RECORDS TO USE Start Marker

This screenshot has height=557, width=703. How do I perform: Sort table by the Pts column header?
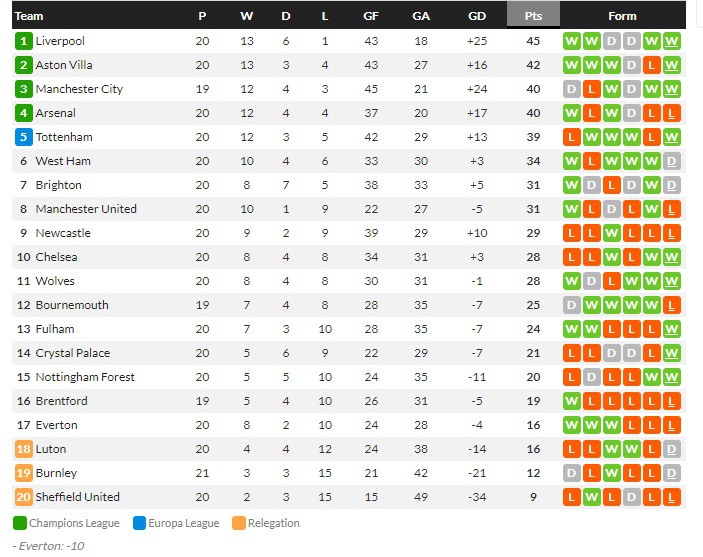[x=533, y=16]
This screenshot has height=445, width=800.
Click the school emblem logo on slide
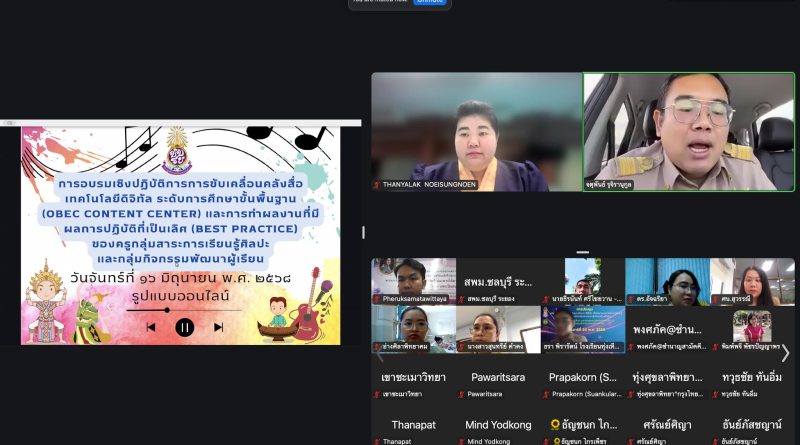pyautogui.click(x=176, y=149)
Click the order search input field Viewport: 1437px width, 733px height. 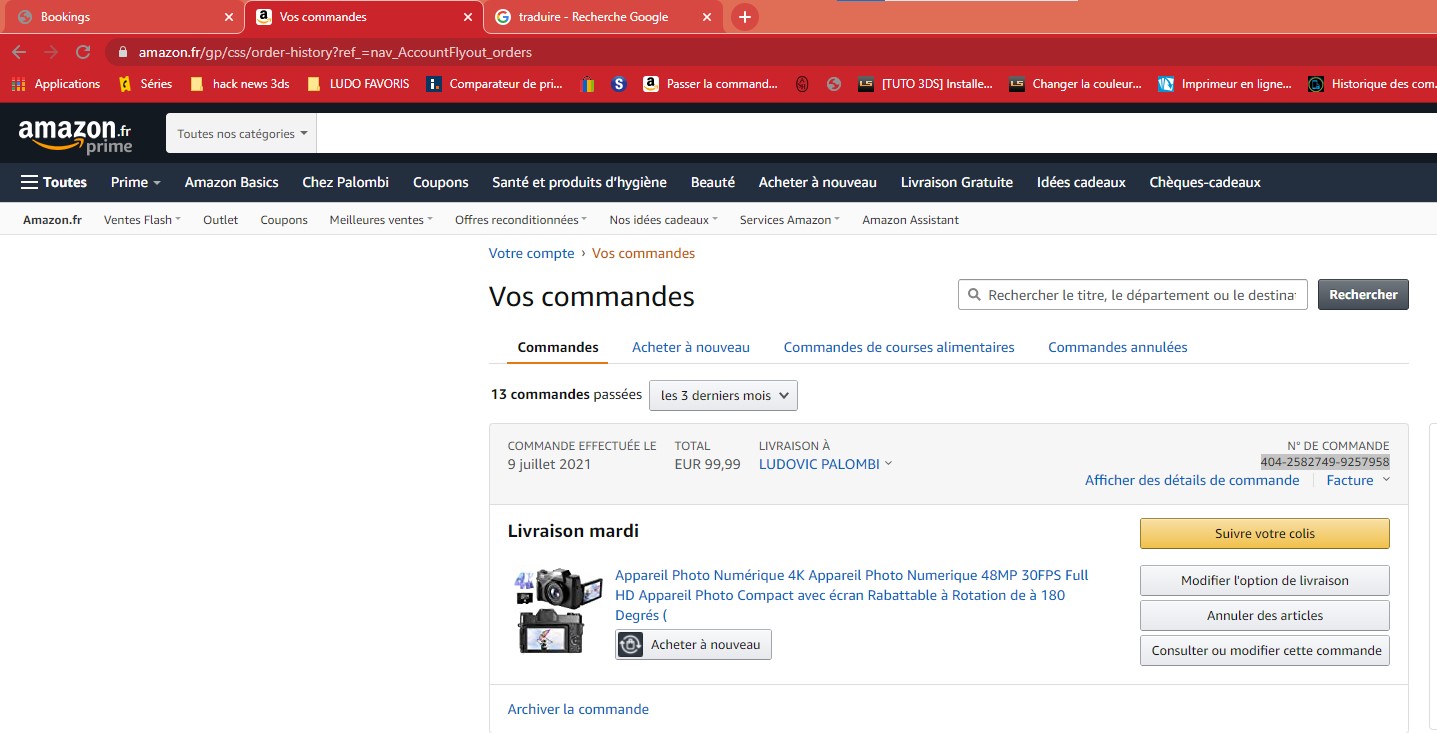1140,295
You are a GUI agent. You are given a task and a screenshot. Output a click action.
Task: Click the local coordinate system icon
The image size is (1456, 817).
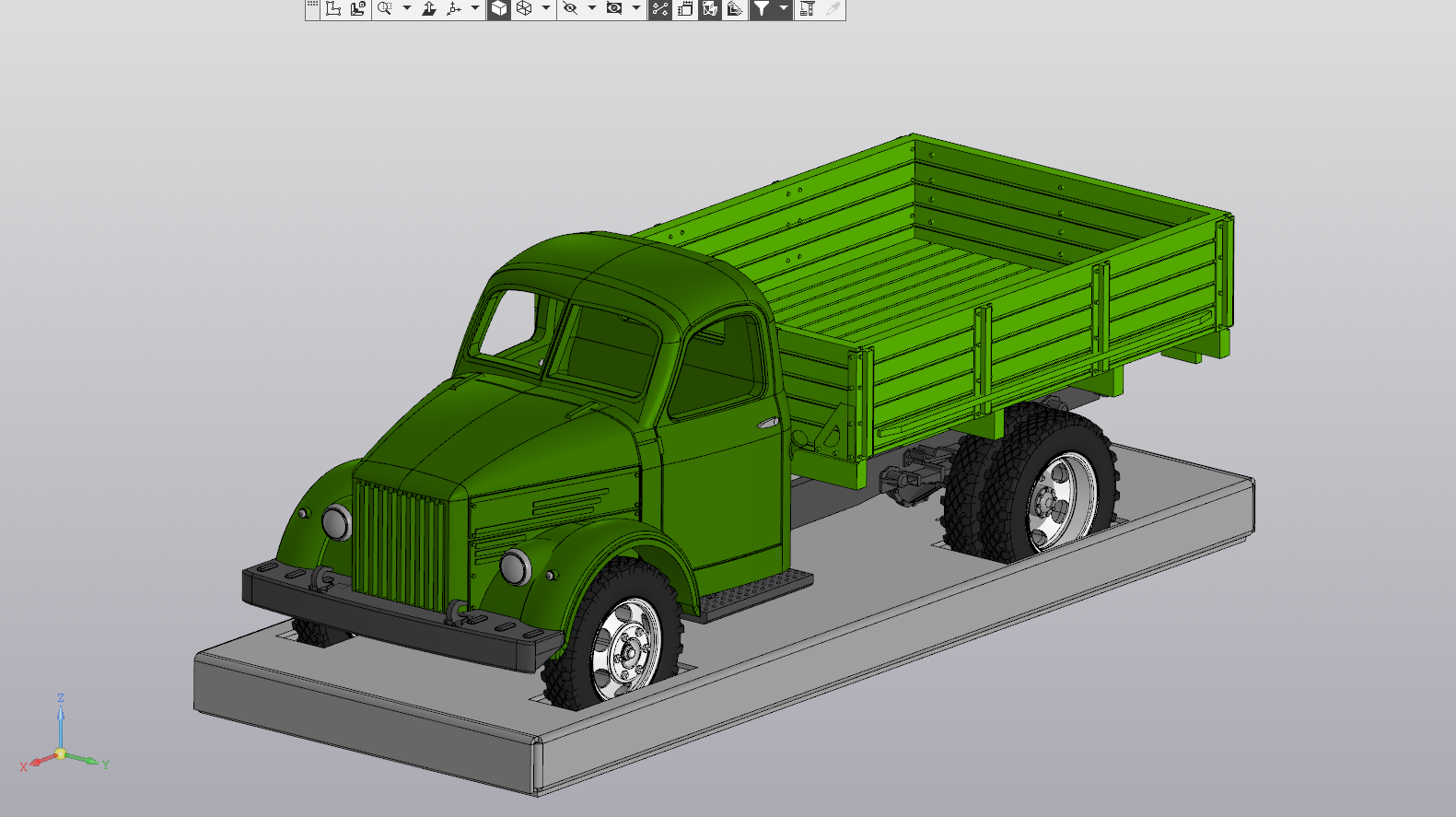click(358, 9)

RECORDS TO USE End Marker

Nothing but the lines from the one with "Task: Click the local coordinate system icon" through the last line of the material above should appear in the answer, each copied exactly, with no pictures.

Task: Click the local coordinate system icon
The image size is (1456, 817).
click(358, 9)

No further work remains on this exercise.